IOS, ARC, Property: (readwrite, nonatomic) vs (rad

2019-01-27 08:20发布

问题:

I am have read up some tutorials on ARC and am still left a bit confused on properties declarations. I wrote most most my code using the following pattern:

@property (readwrite, nonatomic) PlayerData* playerData;
@property (readwrite, nonatomic) MusicLayer* musicLayer;
@property (readwrite, nonatomic) bool isPowerUpAvailable;

Now that I finally started to deal with memory leaks XCode suggested me that in some bits of code I should have added the "retain" keyword in the property declaration.

Using ARC I thought I shouldn't "Bother" about retain counts anymore. Is there some concept I am not getting or missing? Any tutorial references or explanation would be greatly appreciated.

回答1:

ARC is will retain object based on the property declaration, you should use strong for properties that need to be retained and weak for properties that do not need to be retained.

weak properties are also nilled when the object is deallocated.

The compiler will always assume that properties are readwrite so there is no need to declare then this way.

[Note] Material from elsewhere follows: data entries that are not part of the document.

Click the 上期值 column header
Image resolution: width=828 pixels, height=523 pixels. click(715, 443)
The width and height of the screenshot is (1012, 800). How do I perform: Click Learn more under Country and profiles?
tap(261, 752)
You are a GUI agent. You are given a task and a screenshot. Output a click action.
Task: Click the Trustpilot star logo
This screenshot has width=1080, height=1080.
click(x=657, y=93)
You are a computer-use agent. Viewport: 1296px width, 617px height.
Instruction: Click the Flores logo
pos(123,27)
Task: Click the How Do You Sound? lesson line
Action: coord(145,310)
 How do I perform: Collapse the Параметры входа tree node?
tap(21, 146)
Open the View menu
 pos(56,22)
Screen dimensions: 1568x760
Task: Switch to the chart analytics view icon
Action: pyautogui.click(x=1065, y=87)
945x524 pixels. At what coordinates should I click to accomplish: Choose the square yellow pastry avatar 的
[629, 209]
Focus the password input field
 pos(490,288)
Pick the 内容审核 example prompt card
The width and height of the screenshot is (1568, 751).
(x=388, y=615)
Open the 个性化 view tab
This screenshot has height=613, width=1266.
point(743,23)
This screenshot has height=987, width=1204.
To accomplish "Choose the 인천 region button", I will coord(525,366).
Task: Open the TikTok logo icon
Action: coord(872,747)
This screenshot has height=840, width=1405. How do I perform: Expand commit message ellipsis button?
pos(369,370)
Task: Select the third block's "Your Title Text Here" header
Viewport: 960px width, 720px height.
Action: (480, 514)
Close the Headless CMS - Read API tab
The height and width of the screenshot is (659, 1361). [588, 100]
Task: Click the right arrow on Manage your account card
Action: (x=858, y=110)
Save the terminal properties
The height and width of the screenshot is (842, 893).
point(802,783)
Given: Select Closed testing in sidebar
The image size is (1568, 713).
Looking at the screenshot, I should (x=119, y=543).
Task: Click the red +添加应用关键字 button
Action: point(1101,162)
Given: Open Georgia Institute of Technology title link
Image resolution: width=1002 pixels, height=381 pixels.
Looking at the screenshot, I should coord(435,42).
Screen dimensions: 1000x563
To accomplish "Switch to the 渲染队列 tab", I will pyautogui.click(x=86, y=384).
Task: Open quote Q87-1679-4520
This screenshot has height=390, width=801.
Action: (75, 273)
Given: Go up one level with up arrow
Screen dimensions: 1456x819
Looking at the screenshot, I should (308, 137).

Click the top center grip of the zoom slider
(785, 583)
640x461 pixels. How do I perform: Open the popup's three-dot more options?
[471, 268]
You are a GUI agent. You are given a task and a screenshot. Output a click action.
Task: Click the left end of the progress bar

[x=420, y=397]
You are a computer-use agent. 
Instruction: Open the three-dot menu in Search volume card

@property (strong, nonatomic) PlayerData* playerData;
@property (strong, nonatomic) MusicLayer* musicLayer;
// Need use assign since strong is for objects only.
@property (assign, nonatomic) bool isPowerUpAvailable;


回答2:

If you prefer continue to use your code, you can exclude ARC only on the specific file .m you want:

Go to Targets > Build Phases > Compile Sources and select your .m file double click on right column of the selection and add -fno-objc-arc so you are exclude ARC only a selected file.

Or if you want to convert all application to new code with ARC, after make a Backup of you project, go to:

Edit > Refactor > Convert to Objective-C ARC and after this do the same but click on Convert to modern Objective-C Sintax

here the screen:

Pay attention not always working before to try duplicate your project!